*CONSIGNES*
1/ Selon le texte sur la mort du commissaire René Lacroix, dans quel hôpital de Lyon le docteur Louis-Paul Rousset était-il chirurgien de garde ?
2/ Rédigez la suite du texte sur la mort du commissaire René Lacroix, à partir de sa dernière phrase.

*TEXTE EXTRAIT*
_ _ _ _

La mort du commissaire René Lacroix à Lyon
La mort qui cause le plus de retentissement est celle du commissaire René Lacroixh, à Lyon dans la nuit du 24 mai. Selon les dires de la police (qui se révéleront faux, deux ans plus tard, lors du procès Raton et Munch) il est mort « écrasé par un camion dont la pédale d'accélérateur est bloquée »22. En 2008, lors des 40 ans de Mai 68, un témoin affirme avoir vu « ce camion envoyé de derrière. Il a foncé tout droit puis a calé devant la première rangée de forces de l'ordre. La pierre sur l'accélérateur avait certainement sauté », sans écraser quiconque62.
Dans leur rapport d'autopsie publié dans le Bulletin de médecine légale et de toxicologie médicale de novembre et décembre 1970, les docteurs Védrinne et Vitani, médecins légistes, confirment les constatations du docteur Louis-Paul Rousset, chirurgien de garde à l'hôpital Édouard-Herriot de Lyon : ce document de médecine légale, qui précise l'étendue et la gravité des lésions, permet d'affirmer que le décès du commissaire Lacroix est bien consécutif à un choc traumatique et hémorragique secondaire à l'écrasement dont il a été victime.

_ _ _ _

(Données stockées)
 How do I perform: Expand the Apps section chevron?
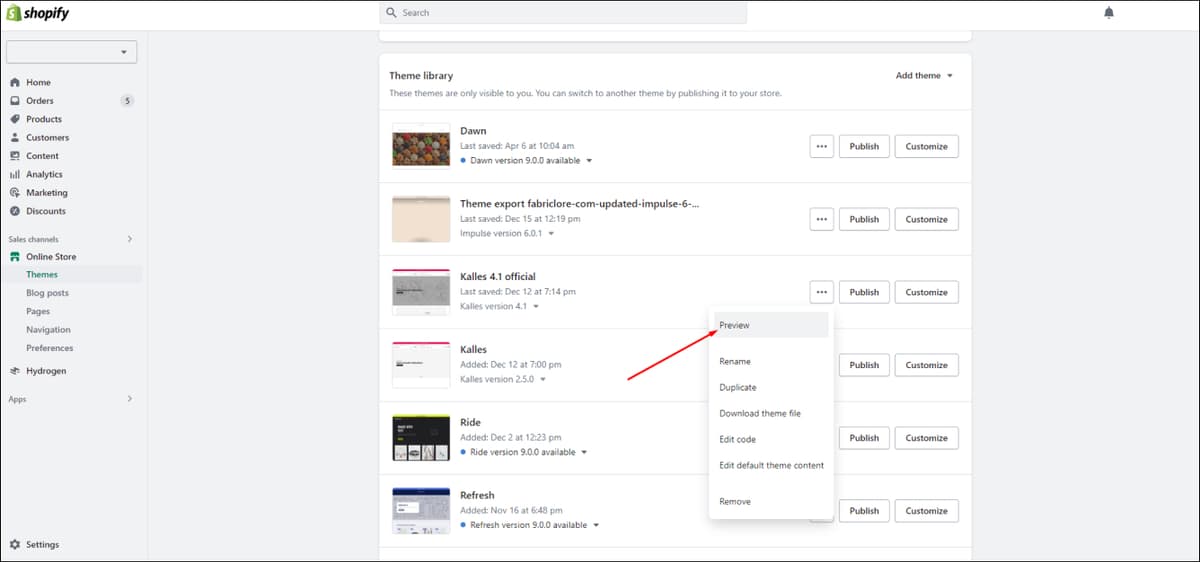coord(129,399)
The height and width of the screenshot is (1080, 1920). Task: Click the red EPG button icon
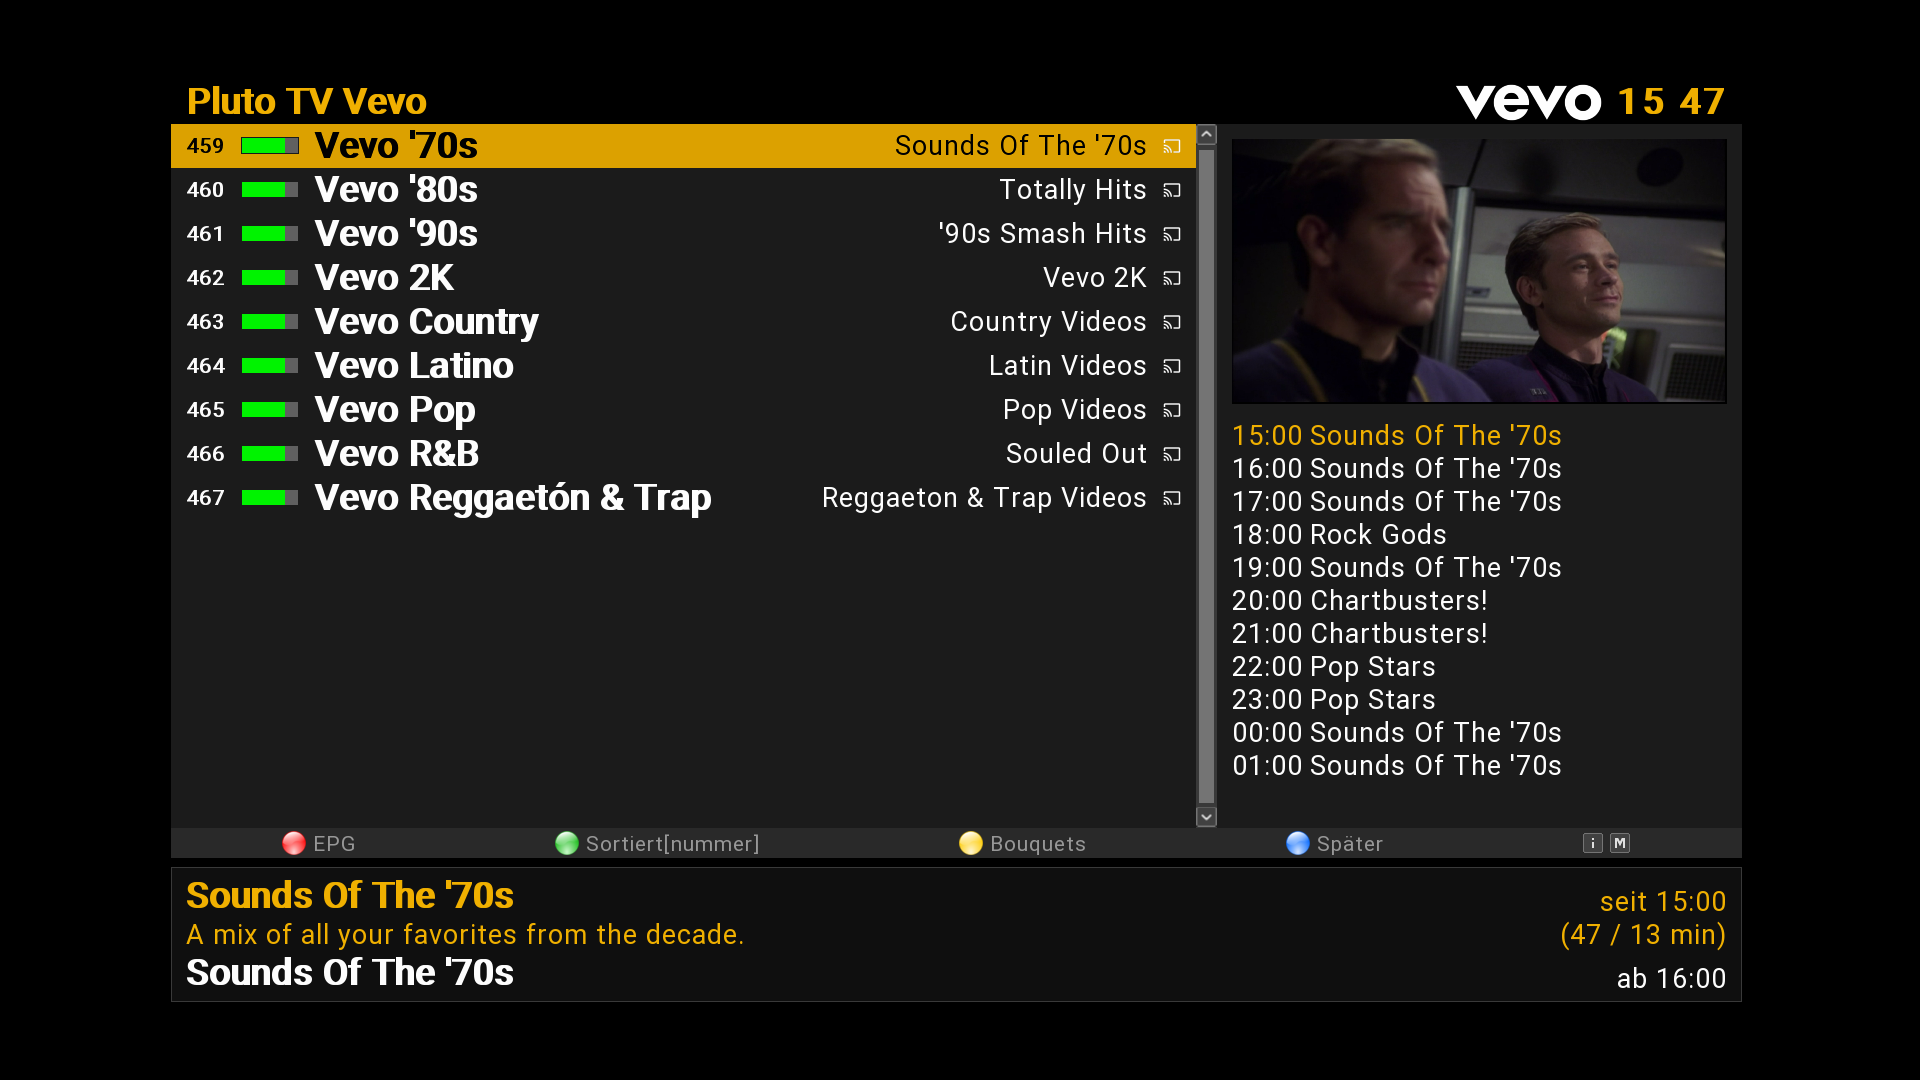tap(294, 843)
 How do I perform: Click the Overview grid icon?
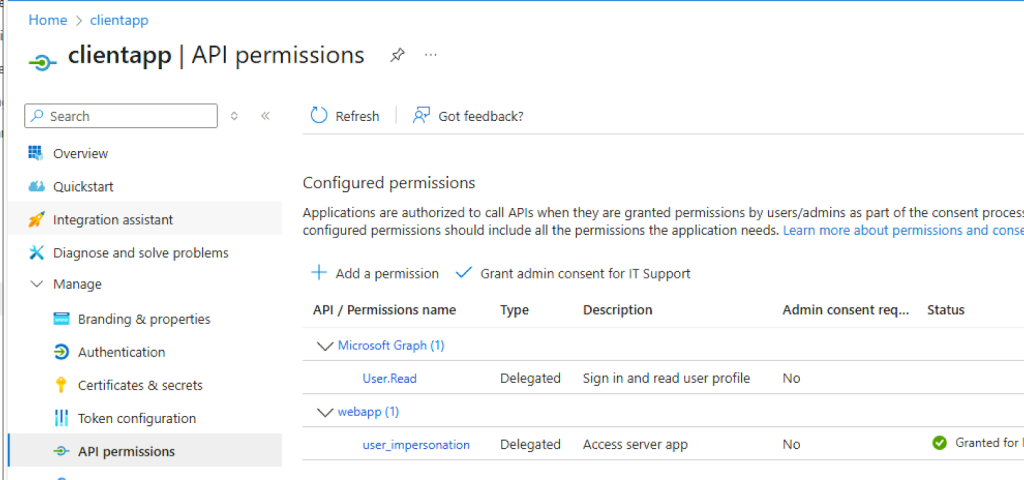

_ _ _ _

*RÉPONSES RÉDIGÉES*
1/ À l'hôpital Édouard-Herriot.

2/
Cependant, ces conclusions des médecins légistes font l'objet de controverses en 1970 lors du procès de Raton et Munch, accusés d'être à l'origine de la mort du commissaire Lacroix. Ce procès est le théâtre d'un énorme rebondissement le dernier jour : le témoignage du docteur Grammont, l'interne de l'hôpital Édouard-Herriot qui s'est chargé du commissaire Lacroix et qui a conclu à un infarctus62. « Ce médecin avait lu dans les journaux que le commissaire avait été renversé par le camion, ce qui lui avait brisé plusieurs côtes. Du coup, il avait décidé de venir spontanément à la barre pour dire que c’était faux et que le policier présentait tous les signes d’un infarctus »63. Selon le docteur Grammont, alors interne de l'hôpital et qui s'est chargé du commissaire Lacroix aux urgences, le commissaire Lacroix est mort d'une crise cardiaque plus d'une heure après son arrivée aux urgences de l'hôpital Édouard-Herriot : « Le commissaire venait d'avoir un infarctus. C'est en lui faisant un massage cardiaque, que je lui ai cassé plusieurs côtes. Sur les électrocardiogrammes, on doit voir qu'il est mort d'un infarctus, mais ces preuves ont disparu »62.
Le 26 septembre 1970, Raton et Munch sont relaxés63,64.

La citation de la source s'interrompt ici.